“I personally have always been a big believer in providing as much information as you can to help the public understand what you’re doing, to help the markets understand what you’re doing, and to be accountable to the public for what you’re doing.” Federal Reserve Chairman Ben Bernanke, Press Conference, April 27, 2011.
One of the most attractive features of a free banking environment would be in reducing the power of a secretive government agency. There is a good reason that one of the most well-known books on the Federal Reserve was given the name Secrets of the Temple.
I have some personal experience with this issue and that all came to a head this past week in my Freedom of Information Act (FOIA) case as reported by Dow Jones Newswire (3 June 2011):
A federal appeals court ruled Friday that the Board of Governors of the Federal Reserve System doesn’t have to release records stemming from the 2008 rescue of Bear Stearns.
The U.S. Court of Appeals for the District of Columbia Circuit rejected a Freedom of Information Act lawsuit that sought details of the Fed’s March 2008 decision to authorize an emergency funding arrangement for Bear Stearns through J.P. Morgan Chase & Co. (JPM).
Plaintiff Vern McKinley, a former FDIC official, was seeking details on the Fed’s conclusion that emergency funding for Bear Stearns was necessary because the firm’s collapse would be a contagion on fragile financial markets.
The appeals court said the public release of the information would undermine the ability of the Federal Reserve Board to perform its functions.
“Disclosure of the type of information withheld here, therefore, would impair the Board’s ability to obtain necessary information in the future and could chill the free flow of information between the supervised institutions and the Board and Reserve Banks,” the court said.
See the court’s full opinion.
For the past two years, with the help of the legal team at Judicial Watch I have been trying to get some basic information on the March 2008 Bear Stearns bailout: essentially what severe consequences would have flowed from allowing Bear Stearns to fail. Although we have found some interesting details, the Fed and the Justice Department have fought us every step of the way regarding full disclosure. The extent of resources the government is willing to put into such a fight is clear from the first page of Judge Henderson’s opinion. You have the two attorneys from Judicial Watch on my side followed by the details of the SEVEN attorneys from the Fed and Justice Department:
Michael Bekesha argued the cause for the appellant. Paul J. Orfanedes was on brief.

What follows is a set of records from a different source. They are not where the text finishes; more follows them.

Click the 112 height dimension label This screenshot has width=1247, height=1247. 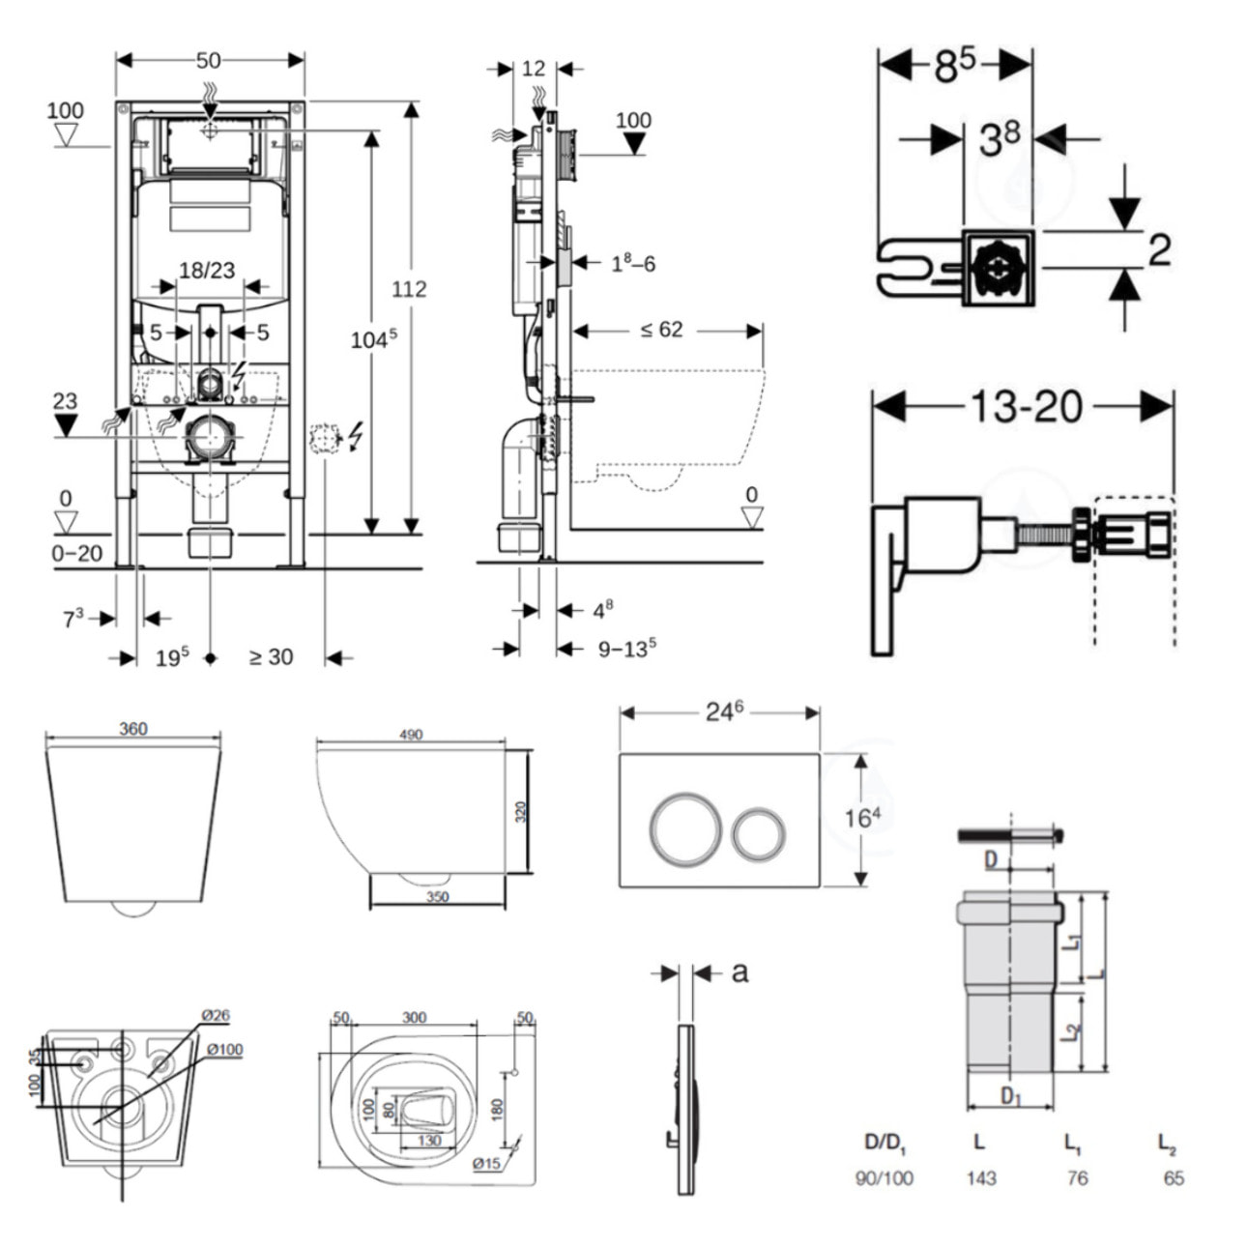point(409,289)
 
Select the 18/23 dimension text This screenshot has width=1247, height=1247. point(207,271)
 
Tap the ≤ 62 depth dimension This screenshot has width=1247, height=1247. point(661,330)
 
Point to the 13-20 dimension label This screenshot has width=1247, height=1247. point(1026,407)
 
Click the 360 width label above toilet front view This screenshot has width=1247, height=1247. point(133,729)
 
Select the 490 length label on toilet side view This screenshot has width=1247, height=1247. point(411,735)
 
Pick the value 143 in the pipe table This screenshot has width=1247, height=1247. point(980,1177)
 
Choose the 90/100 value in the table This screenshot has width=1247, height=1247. point(884,1177)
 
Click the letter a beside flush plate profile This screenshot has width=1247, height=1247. point(740,972)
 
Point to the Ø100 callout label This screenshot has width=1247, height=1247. point(223,1050)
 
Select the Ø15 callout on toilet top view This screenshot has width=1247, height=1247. point(486,1164)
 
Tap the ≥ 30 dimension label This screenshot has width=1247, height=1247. point(271,657)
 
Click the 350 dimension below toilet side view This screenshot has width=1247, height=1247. point(437,896)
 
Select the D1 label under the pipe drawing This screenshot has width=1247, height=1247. point(1011,1096)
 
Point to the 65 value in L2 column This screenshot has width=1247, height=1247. point(1174,1177)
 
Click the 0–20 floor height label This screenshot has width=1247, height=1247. point(77,554)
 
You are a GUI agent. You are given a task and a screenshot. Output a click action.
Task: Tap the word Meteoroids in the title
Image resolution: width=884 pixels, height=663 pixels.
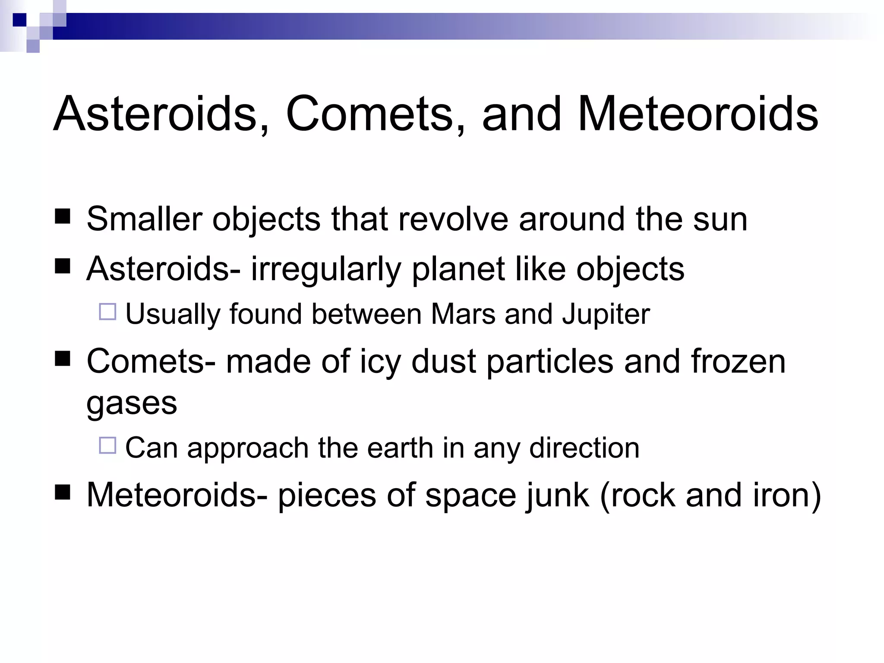(697, 114)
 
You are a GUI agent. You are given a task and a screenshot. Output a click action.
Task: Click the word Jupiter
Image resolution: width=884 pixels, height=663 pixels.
(606, 315)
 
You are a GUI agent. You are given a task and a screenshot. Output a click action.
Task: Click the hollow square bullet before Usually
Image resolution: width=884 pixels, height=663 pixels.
(107, 312)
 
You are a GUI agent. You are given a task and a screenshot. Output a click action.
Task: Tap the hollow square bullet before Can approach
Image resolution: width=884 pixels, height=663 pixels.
(107, 445)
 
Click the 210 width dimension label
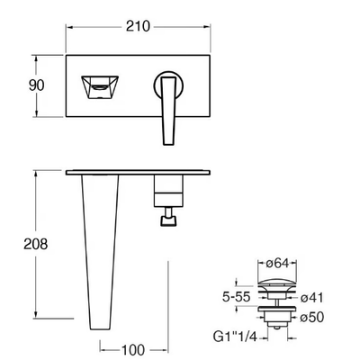click(x=138, y=26)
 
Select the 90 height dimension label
click(x=36, y=86)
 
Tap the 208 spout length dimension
click(x=36, y=244)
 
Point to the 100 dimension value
click(x=133, y=350)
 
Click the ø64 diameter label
click(x=277, y=263)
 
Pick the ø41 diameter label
click(x=312, y=298)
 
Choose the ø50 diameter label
click(x=312, y=317)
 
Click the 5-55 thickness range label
click(x=236, y=297)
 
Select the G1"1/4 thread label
click(x=235, y=337)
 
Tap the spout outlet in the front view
click(x=100, y=87)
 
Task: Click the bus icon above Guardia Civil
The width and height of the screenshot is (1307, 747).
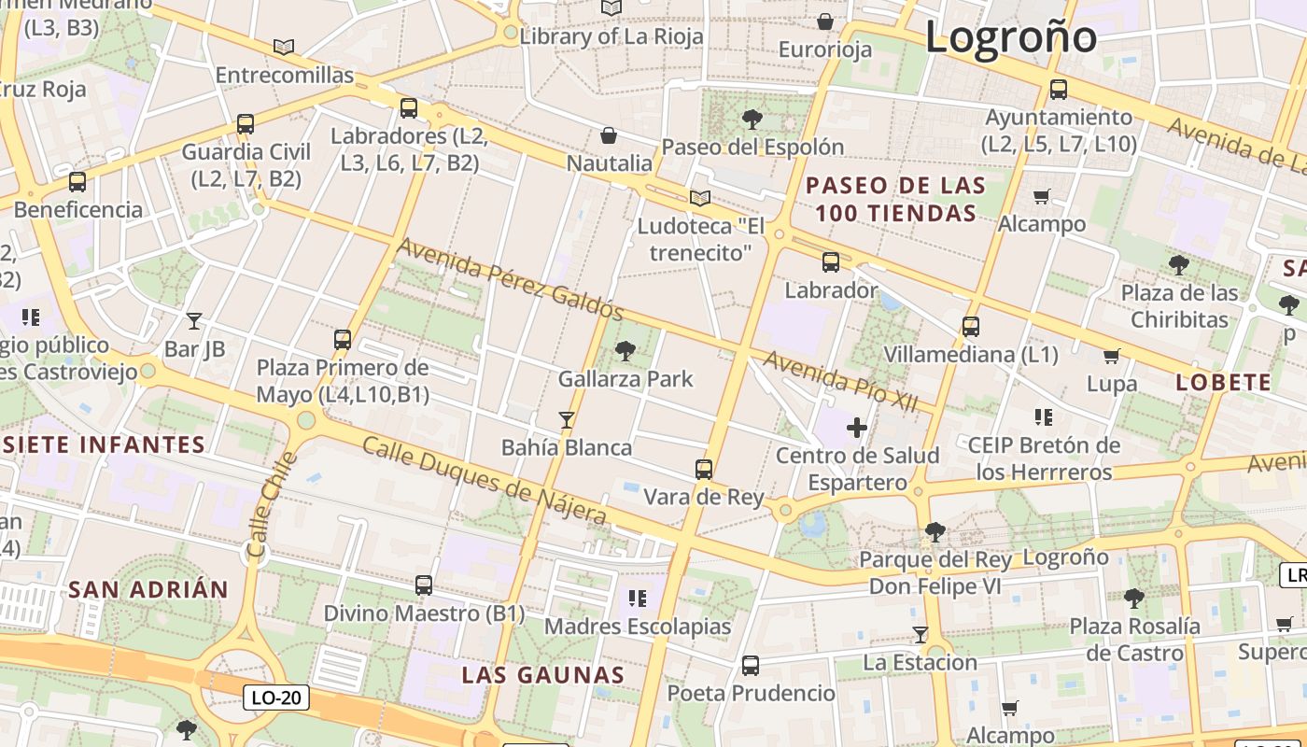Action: (x=246, y=123)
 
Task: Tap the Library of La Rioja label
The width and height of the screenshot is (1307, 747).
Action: (x=611, y=36)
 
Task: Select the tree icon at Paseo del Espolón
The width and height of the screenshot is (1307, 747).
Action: (x=752, y=119)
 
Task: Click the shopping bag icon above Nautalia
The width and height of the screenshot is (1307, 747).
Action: (x=609, y=135)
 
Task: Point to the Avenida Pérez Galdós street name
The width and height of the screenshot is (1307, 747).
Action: (x=510, y=278)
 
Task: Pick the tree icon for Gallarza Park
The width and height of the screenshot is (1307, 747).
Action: (x=625, y=351)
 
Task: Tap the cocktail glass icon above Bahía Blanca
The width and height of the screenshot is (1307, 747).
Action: (x=566, y=419)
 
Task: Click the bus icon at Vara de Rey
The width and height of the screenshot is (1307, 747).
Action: (x=704, y=469)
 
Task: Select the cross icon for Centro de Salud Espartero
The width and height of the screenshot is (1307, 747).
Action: (x=856, y=428)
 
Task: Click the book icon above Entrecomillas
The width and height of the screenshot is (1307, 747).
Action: (x=284, y=47)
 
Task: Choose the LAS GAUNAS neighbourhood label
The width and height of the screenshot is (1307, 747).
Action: (x=543, y=675)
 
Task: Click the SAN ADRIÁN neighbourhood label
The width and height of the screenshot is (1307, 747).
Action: (x=148, y=589)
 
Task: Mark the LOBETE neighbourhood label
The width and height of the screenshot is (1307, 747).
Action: (x=1223, y=382)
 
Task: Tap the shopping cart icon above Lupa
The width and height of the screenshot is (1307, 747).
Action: (x=1111, y=356)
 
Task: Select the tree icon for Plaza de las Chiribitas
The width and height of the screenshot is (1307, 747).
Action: (x=1179, y=264)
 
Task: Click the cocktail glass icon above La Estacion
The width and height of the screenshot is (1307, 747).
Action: (x=920, y=634)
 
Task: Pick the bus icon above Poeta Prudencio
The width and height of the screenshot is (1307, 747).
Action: (x=751, y=665)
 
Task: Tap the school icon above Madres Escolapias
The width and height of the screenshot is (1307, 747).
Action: (x=638, y=598)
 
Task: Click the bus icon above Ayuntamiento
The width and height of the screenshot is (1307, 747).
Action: (x=1059, y=90)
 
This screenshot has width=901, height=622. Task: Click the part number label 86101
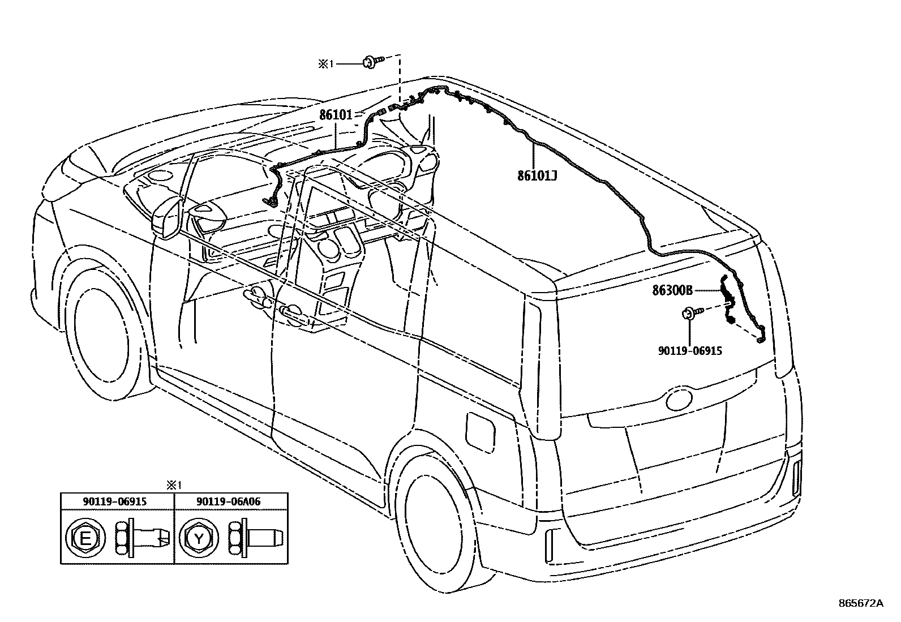pyautogui.click(x=336, y=115)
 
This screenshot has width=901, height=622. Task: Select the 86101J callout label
pyautogui.click(x=537, y=175)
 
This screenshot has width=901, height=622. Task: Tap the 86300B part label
pyautogui.click(x=672, y=290)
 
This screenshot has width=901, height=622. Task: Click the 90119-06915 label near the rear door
pyautogui.click(x=690, y=351)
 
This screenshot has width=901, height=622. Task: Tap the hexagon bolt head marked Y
pyautogui.click(x=199, y=539)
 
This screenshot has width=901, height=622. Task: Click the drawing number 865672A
pyautogui.click(x=861, y=603)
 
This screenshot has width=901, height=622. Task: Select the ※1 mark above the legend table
pyautogui.click(x=173, y=485)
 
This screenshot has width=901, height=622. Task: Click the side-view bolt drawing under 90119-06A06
pyautogui.click(x=255, y=539)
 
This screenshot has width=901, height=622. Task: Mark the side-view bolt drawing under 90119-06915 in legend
pyautogui.click(x=142, y=539)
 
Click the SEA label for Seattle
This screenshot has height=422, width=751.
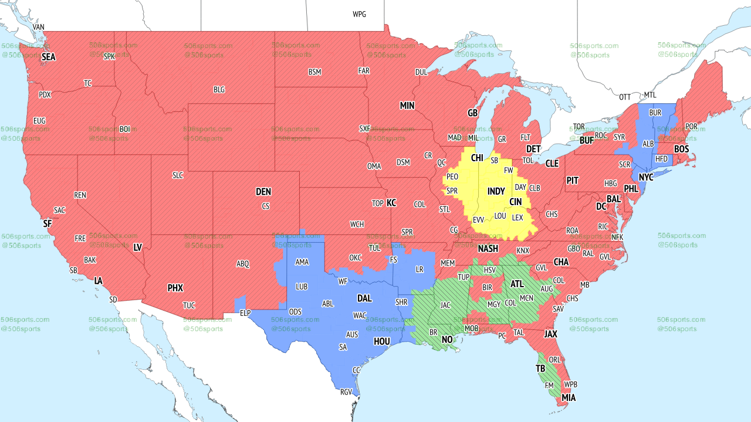pos(48,57)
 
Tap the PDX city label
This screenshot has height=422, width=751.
pos(45,94)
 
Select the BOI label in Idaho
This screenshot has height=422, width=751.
pos(124,128)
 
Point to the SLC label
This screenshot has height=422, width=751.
pos(177,175)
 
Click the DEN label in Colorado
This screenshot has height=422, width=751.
pos(263,192)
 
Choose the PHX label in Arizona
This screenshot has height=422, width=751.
pos(175,288)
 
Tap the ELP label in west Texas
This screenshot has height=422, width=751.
pos(245,313)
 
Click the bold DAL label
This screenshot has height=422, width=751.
pos(364,298)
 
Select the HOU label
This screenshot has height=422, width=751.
pos(381,341)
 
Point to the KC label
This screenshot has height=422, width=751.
pos(391,203)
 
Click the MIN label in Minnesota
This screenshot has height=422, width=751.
pos(407,106)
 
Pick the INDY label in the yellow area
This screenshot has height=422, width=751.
pos(496,192)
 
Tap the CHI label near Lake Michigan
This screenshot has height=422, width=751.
pos(477,158)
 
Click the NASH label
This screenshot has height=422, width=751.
pos(488,249)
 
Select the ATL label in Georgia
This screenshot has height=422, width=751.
pos(517,284)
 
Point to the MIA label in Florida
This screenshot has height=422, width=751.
pos(569,398)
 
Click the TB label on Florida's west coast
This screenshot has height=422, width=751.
pos(540,369)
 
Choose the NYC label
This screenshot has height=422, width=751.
pos(646,177)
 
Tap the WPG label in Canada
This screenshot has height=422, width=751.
pos(359,14)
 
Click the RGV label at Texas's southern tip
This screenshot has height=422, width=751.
pos(346,392)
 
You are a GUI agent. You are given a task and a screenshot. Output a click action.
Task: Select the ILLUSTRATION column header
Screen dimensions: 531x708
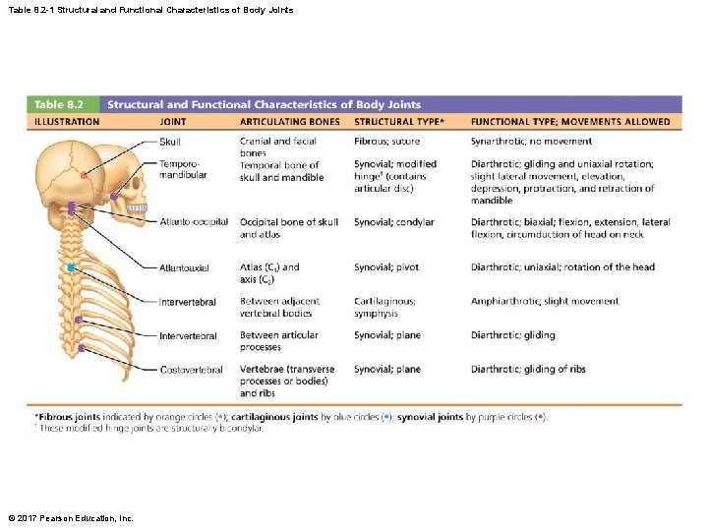pos(67,122)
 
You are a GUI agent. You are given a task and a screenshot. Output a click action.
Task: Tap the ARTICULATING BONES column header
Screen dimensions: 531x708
pos(290,122)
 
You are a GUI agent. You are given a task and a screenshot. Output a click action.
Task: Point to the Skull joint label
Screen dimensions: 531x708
pos(169,142)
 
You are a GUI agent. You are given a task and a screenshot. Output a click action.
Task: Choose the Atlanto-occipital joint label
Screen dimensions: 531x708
pos(193,222)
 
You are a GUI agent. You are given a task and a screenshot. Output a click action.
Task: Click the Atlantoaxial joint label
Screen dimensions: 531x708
pos(184,267)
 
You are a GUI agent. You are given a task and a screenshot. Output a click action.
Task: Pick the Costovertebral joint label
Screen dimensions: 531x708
pos(191,370)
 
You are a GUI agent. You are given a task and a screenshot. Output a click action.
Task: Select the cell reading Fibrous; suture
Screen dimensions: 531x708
pos(386,142)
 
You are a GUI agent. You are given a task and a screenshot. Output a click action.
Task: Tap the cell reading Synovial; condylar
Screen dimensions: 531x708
pos(393,222)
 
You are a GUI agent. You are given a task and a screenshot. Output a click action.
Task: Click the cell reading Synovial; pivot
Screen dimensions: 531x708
pos(386,267)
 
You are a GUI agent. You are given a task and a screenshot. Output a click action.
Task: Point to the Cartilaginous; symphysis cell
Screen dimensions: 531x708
pos(384,307)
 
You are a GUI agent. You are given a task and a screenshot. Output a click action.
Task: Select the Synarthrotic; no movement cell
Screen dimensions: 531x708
pos(531,142)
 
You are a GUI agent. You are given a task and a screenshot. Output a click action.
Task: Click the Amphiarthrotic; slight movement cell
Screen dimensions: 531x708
pos(545,302)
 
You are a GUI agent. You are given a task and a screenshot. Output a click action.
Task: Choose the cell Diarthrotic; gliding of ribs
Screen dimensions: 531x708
pos(528,370)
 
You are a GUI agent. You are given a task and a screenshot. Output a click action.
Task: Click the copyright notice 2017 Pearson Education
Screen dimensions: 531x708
pos(71,518)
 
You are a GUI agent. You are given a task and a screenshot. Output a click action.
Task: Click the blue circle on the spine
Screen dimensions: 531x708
pos(71,267)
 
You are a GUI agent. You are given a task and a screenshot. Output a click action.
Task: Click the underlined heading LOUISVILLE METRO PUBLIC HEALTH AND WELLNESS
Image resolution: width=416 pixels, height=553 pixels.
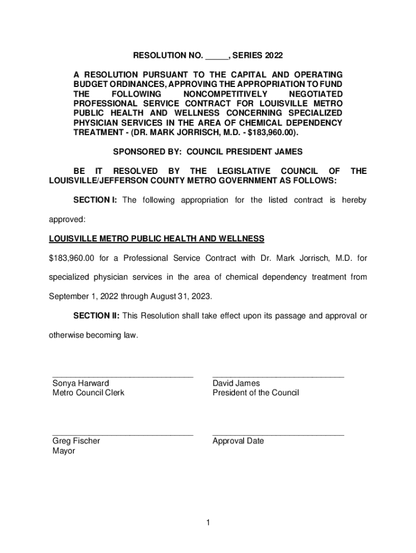point(157,239)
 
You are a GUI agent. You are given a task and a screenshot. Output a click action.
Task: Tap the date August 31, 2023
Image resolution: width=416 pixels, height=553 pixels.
point(179,296)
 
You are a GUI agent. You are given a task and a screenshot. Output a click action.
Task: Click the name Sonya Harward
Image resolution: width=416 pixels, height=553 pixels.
point(80,383)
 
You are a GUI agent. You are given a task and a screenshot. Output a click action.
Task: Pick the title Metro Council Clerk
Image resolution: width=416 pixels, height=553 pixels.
point(88,393)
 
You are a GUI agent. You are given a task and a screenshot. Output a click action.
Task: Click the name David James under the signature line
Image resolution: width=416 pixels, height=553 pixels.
point(236,383)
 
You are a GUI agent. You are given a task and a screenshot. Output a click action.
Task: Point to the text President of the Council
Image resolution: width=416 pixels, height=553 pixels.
point(256,393)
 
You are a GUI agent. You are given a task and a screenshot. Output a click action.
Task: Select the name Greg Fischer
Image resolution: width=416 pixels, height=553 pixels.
point(76,441)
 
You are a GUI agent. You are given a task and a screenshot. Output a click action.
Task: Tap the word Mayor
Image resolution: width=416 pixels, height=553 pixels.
point(64,450)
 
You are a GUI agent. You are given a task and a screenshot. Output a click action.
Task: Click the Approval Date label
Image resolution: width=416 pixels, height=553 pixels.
point(238,441)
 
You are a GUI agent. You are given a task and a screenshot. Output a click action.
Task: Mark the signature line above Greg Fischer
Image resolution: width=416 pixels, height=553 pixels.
point(123,434)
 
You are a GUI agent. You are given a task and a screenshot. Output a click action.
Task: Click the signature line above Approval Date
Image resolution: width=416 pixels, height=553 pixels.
point(278,434)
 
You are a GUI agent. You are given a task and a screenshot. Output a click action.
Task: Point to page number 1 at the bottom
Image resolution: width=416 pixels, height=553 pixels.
point(208,522)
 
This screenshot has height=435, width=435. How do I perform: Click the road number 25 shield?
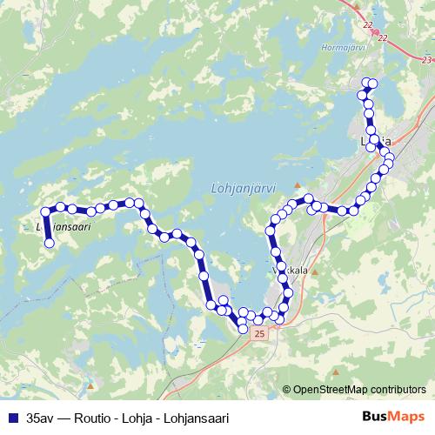[259, 332]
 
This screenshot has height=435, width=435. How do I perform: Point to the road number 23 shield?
[425, 59]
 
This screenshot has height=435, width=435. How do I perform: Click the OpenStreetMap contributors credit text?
[359, 389]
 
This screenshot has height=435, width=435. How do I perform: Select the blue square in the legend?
[12, 418]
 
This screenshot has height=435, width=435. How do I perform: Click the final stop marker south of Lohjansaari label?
[50, 244]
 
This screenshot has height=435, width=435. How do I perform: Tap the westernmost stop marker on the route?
[45, 211]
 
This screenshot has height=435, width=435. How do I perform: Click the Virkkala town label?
[291, 271]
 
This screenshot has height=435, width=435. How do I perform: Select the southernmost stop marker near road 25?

Samantha L. Chaifetz, Attorney, United States Department of Justice, argued the cause for the appellee. Tony West, Assistant Attorney General, Beth S. Brinkmann, Deputy Assistant Attorney General, Mark B. Stern, Attorney, Katherine H. Wheatley, Associate General Counsel, Board of Governors of the Federal Reserve System, and Yvonne F. Mizusawa, Senior Counsel, were on the brief. R. Craig Lawrence, Assistant United States Attorney, entered an appearance.
My intent here is not to go into great detail on the case, but to highlight the predominant issue as I saw it. As background, in the early briefings for the case we discovered what we thought was a big hole in the Fed’s case. The Federal Reserve Bank of New York is not a government agency and they are thus not subject to FOIA so they cannot be compelled to disclose the details of their operations through FOIA law. But we noticed that the Board of Governors in Washington was invoking various intra-agency and inter-agency exemptions to avoid disclosing communications between Washington and the New York Fed. We thought the Fed in Washington was trying to have it both ways, as in this case they seemed to be treating the New York Fed like a government agency so they could invoke inter-agency exemptions. Obviously, if the New York Fed is not a government agency, then it seemed that these were not inter-agency communications. The Fed did not address this issue in their original brief.
When we made this point, in what might be called a ‘hail mary’ the Fed in Washington responded that the New York Fed was their….’consultant.’ There is under FOIA law what is called the ‘consultant corollary’ which allows for keeping secret ‘intra-agency’ communications between a government agency (the Fed in Washington) and their consultant (the New York Fed in this scenario). Although the idea that the New York Fed, a creature of federal legislation, is anything resembling a consultant (like McKinsey & Co.; Deloitte; Booz Allen Hamilton; or Accenture) is a preposterous notion, the Court of Appeals, seemingly in an effort to defer to the Fed’s wishes on secrecy, bought into the argument.
So the Fed in Washington, enabled by the Obama Justice Department, with all manner of public resources at their disposal and with the agreement of at least one panel of judges on a court of appeals in DC is perpetuating the historical pattern of secrecy at the Fed. I recall that when I began my lawsuit two years ago a former government lawyer colleague of mine, who now works at the Fed in Washington, had an interesting comment upon hearing the story of my lawsuit: “Secretive bastards!” Indeed.